-- TRY IT --
From the records below, print exactly the lines starting at the one containing "More (1119, 60)" and ending at the one containing "DSAR Form (1141, 1732)", ends included, and nothing else.

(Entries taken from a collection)
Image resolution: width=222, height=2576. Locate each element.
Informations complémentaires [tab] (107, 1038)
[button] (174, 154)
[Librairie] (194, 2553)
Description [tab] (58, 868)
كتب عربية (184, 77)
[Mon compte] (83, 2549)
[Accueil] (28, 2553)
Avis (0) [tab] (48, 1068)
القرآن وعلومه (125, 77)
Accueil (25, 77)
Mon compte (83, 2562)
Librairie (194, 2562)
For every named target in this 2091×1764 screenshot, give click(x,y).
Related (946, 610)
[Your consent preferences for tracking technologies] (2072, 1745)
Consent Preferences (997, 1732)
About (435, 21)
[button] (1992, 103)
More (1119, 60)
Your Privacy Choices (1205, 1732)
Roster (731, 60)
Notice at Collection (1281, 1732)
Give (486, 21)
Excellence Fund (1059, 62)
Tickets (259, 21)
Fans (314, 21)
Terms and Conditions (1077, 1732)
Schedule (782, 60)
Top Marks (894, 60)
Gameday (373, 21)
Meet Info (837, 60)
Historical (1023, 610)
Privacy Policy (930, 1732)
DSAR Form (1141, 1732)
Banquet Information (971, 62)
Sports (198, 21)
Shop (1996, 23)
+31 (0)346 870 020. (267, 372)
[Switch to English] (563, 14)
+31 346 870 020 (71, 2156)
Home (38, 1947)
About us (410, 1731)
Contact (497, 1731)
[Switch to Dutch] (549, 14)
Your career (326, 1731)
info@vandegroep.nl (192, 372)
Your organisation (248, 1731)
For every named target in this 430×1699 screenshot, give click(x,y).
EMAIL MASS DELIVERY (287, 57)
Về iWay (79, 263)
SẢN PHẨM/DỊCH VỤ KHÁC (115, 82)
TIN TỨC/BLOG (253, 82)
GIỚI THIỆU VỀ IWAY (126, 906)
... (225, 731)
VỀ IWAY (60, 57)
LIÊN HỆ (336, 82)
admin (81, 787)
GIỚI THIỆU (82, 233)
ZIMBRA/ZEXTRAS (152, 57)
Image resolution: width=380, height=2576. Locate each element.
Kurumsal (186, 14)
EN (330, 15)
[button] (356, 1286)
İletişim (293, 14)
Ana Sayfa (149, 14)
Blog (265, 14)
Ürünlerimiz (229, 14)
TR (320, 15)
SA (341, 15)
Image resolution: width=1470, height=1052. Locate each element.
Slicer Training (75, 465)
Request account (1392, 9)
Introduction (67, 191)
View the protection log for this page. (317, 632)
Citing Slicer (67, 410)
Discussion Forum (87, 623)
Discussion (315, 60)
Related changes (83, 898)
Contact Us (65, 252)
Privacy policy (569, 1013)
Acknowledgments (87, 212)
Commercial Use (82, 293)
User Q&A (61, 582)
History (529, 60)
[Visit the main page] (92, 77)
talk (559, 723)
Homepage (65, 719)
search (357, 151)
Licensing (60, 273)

-- WRITTEN RESPONSE --
More (1119, 60)
Your Privacy Choices (1205, 1732)
Roster (731, 60)
Notice at Collection (1281, 1732)
Give (486, 21)
Excellence Fund (1059, 62)
Tickets (259, 21)
Fans (314, 21)
Terms and Conditions (1077, 1732)
Schedule (782, 60)
Top Marks (894, 60)
Gameday (373, 21)
Meet Info (837, 60)
Historical (1023, 610)
Privacy Policy (930, 1732)
DSAR Form (1141, 1732)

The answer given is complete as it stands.